The point isn’t the exact SM and shader core counts. It’s the combination of core counts and clockspeeds and architectural efficiency that determines the final performance. It’s entirely possible that clocks will be lower but architecture changes still end up yielding higher performance. Just look at AMD’s Navi 10: the Radeon RX 5700 XT has 9.8 TFLOPS of compute and 448GBps of bandwidth, while the Radeon VII (Vega 20) does 13.8 TFLOPS and has 1028GBps of bandwidth. In practice, the Radeon VII across our complete test suite is 4% faster than the 5700 XT … and uses 50W more power.

The Ampere GA100 dwarfs Nvidia’s previous GPUs, with 2.5X as many transistors as GV100. (Image credit: Nvidia)

GeForce RTX 3090 Ray Tracing and DLSS

The GeForce RTX 3090 will of course support ray tracing and DLSS as well, via RT cores and Tensor cores. These will be 2nd gen RT and 3rd gen Tensor (most likely), and exact core counts and performance aren’t known.
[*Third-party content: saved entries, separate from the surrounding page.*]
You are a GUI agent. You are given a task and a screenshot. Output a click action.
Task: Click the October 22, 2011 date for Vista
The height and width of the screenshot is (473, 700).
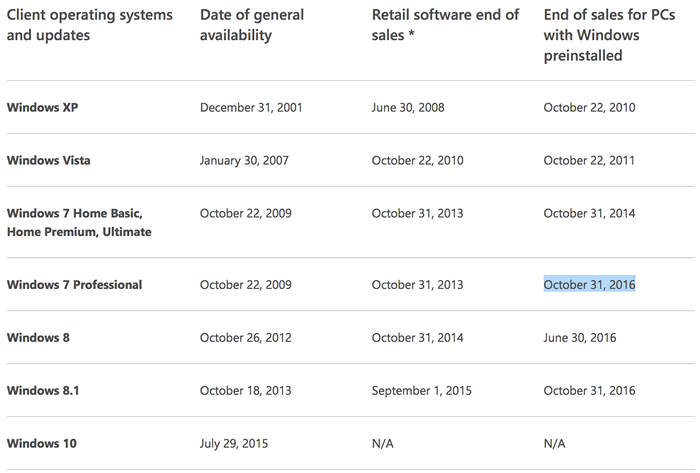(x=589, y=160)
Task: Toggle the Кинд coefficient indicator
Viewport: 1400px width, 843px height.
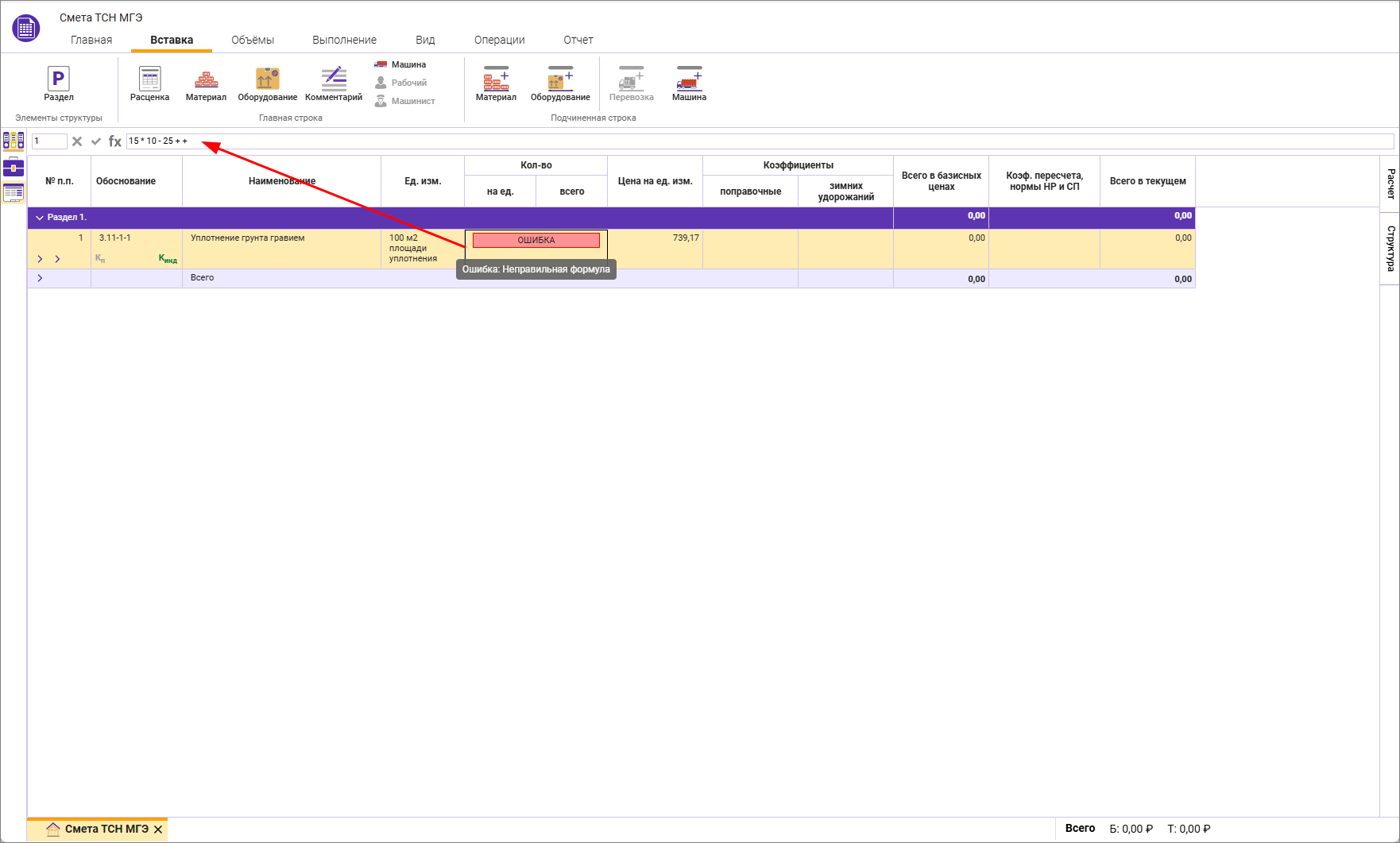Action: 168,258
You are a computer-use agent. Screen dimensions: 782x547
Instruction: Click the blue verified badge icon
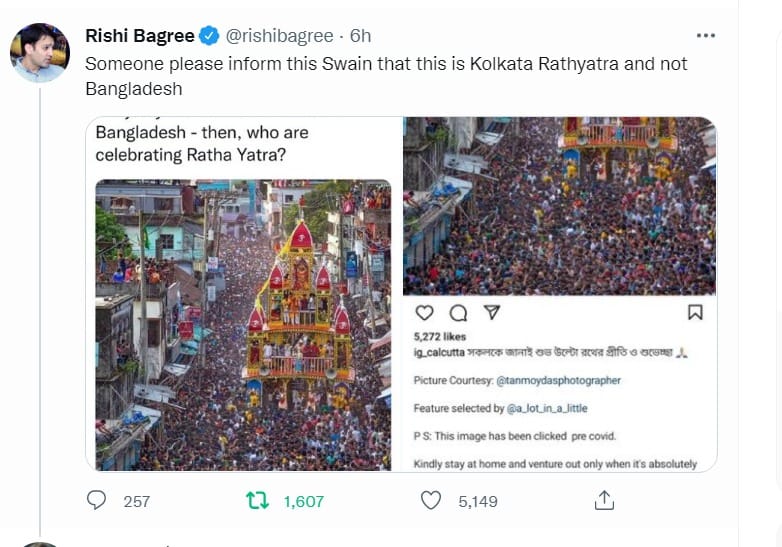point(209,36)
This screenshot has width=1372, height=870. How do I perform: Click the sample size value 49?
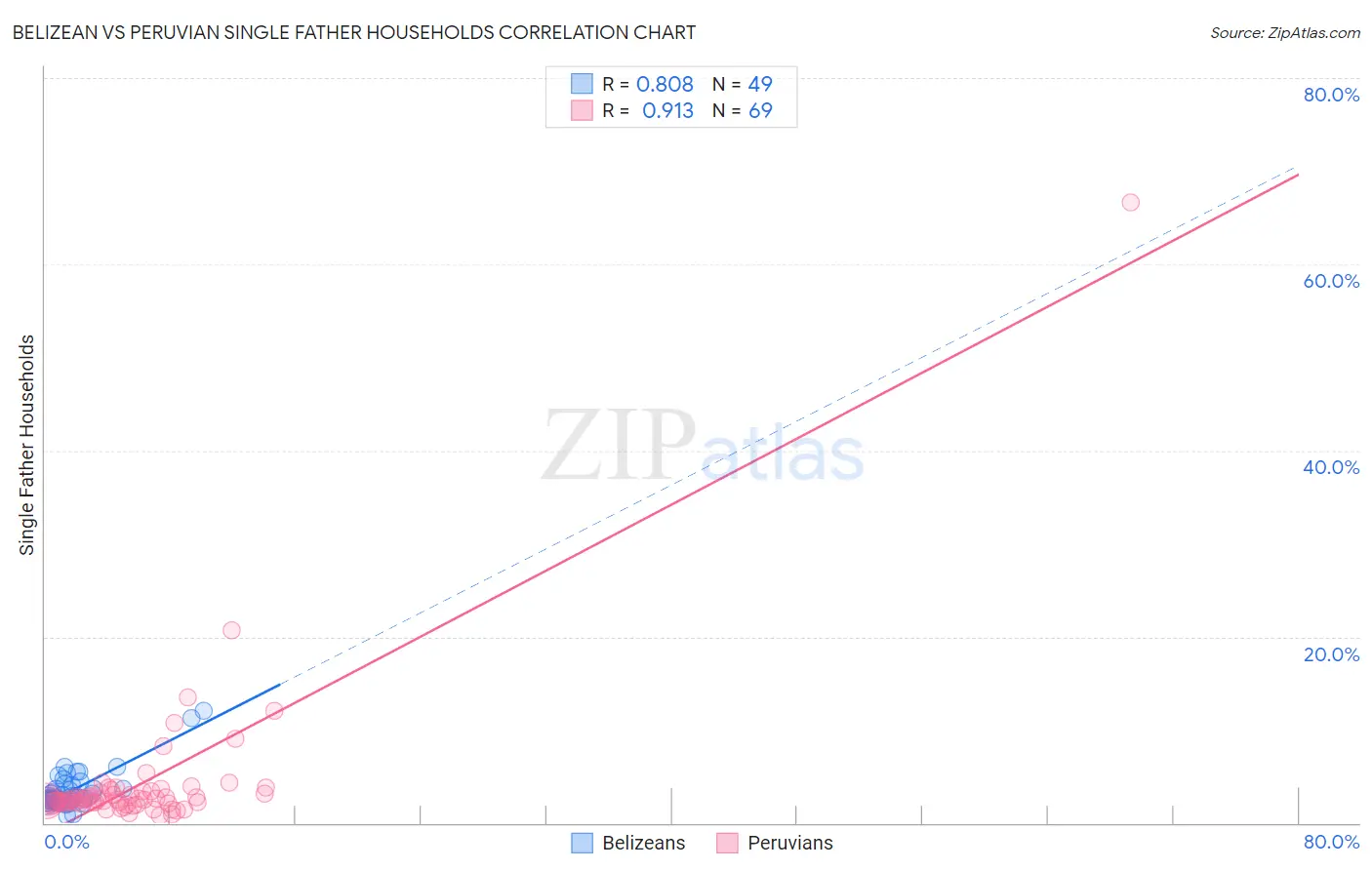(760, 84)
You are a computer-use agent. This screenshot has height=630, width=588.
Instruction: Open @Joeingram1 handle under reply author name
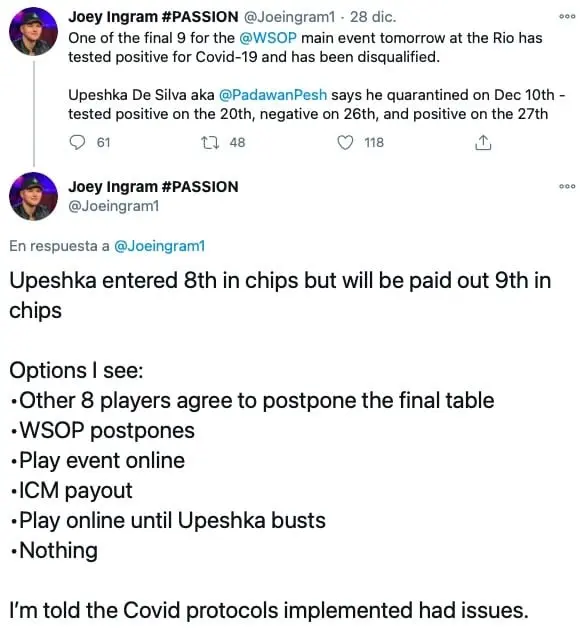tap(114, 206)
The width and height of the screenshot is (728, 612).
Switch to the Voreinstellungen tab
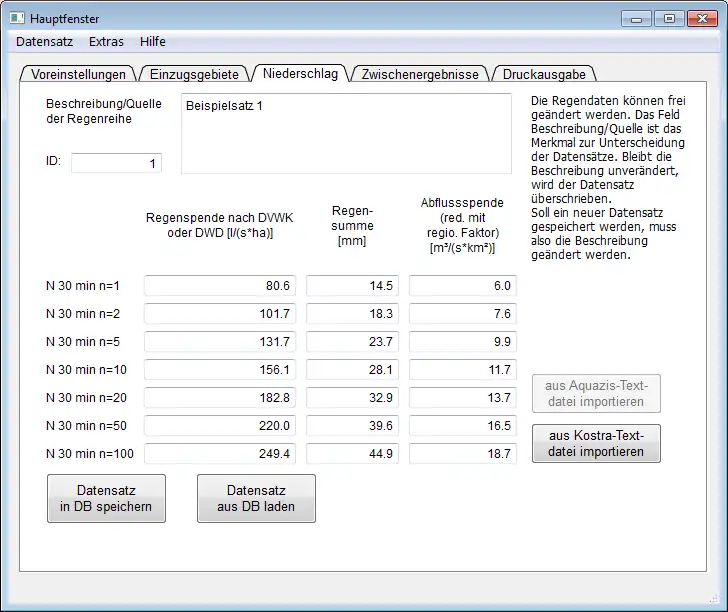click(79, 74)
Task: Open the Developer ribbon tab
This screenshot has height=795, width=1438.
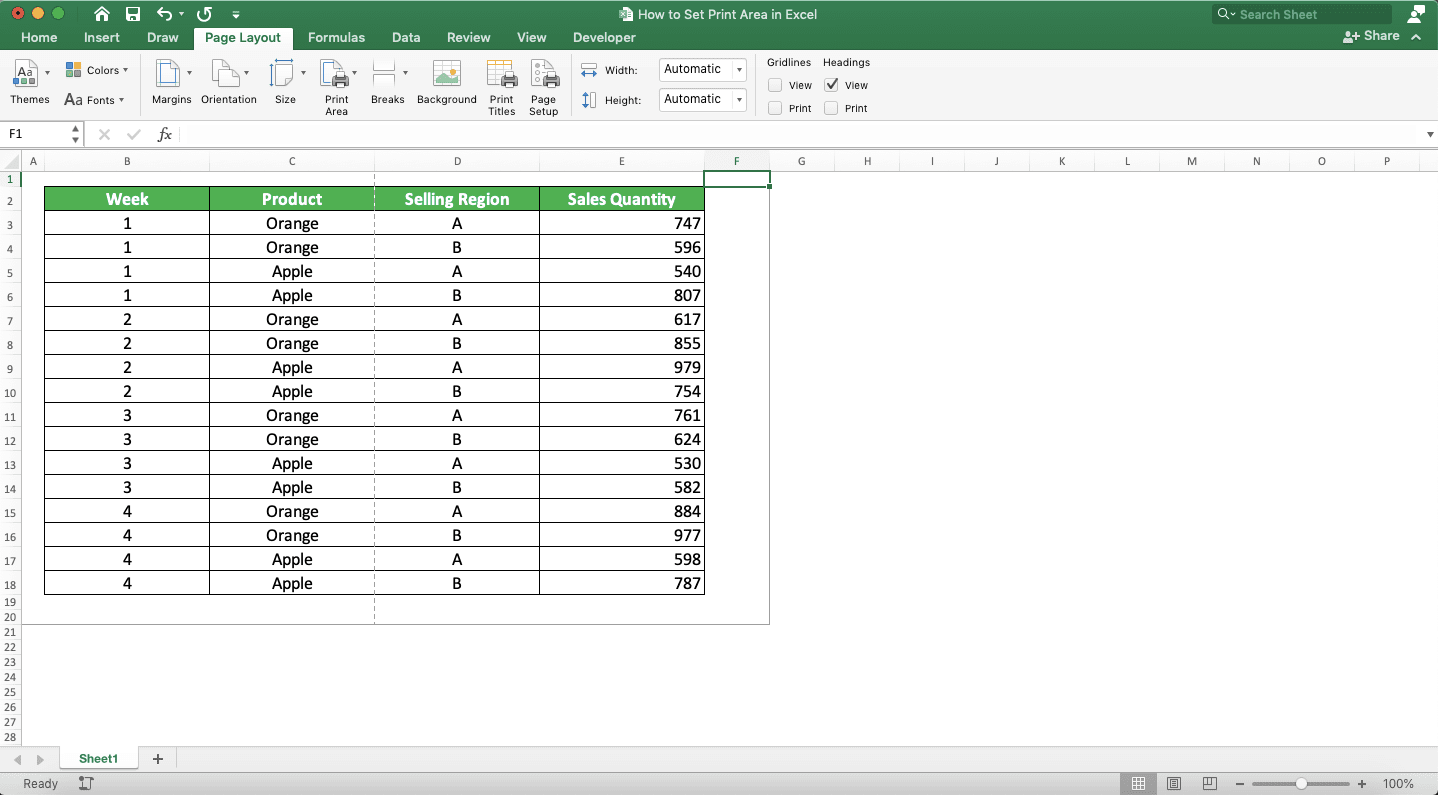Action: (x=603, y=37)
Nvidia did reveal that the 3rd gen Tensor cores in the A100 are four times as fast as the gen1 and gen2 Tensor cores in Volta and Turing. Instead of eight Tensor cores per SM, the A100 has four Tensor cores per SM, but it still delivers twice the performance (or more, with sparsity) per core.

The RT cores could certainly see a similar boost in performance, and in fact it’s hard to imagine a world in which Nvidia’s 2nd gen RT implementation doesn’t ‘fix’ some of the design from the 1st gen parts. However, while rumors have been floated about a 4x increase in RT performance, none of that is confirmed, and the similarity to the Tensor core improvement makes me skeptical.

The black box design of the ray/triangle BVH hardware used in Turing is quite different from the Tensor clusters. Tensor cores are basically lots of matrix multiplication hardware, while RT cores are far more specialized. Again, we fully expect Ampere to have superior ray tracing performance, and it might even be four times (or more!) faster per RT core. Or it might be twice as fast or some other result.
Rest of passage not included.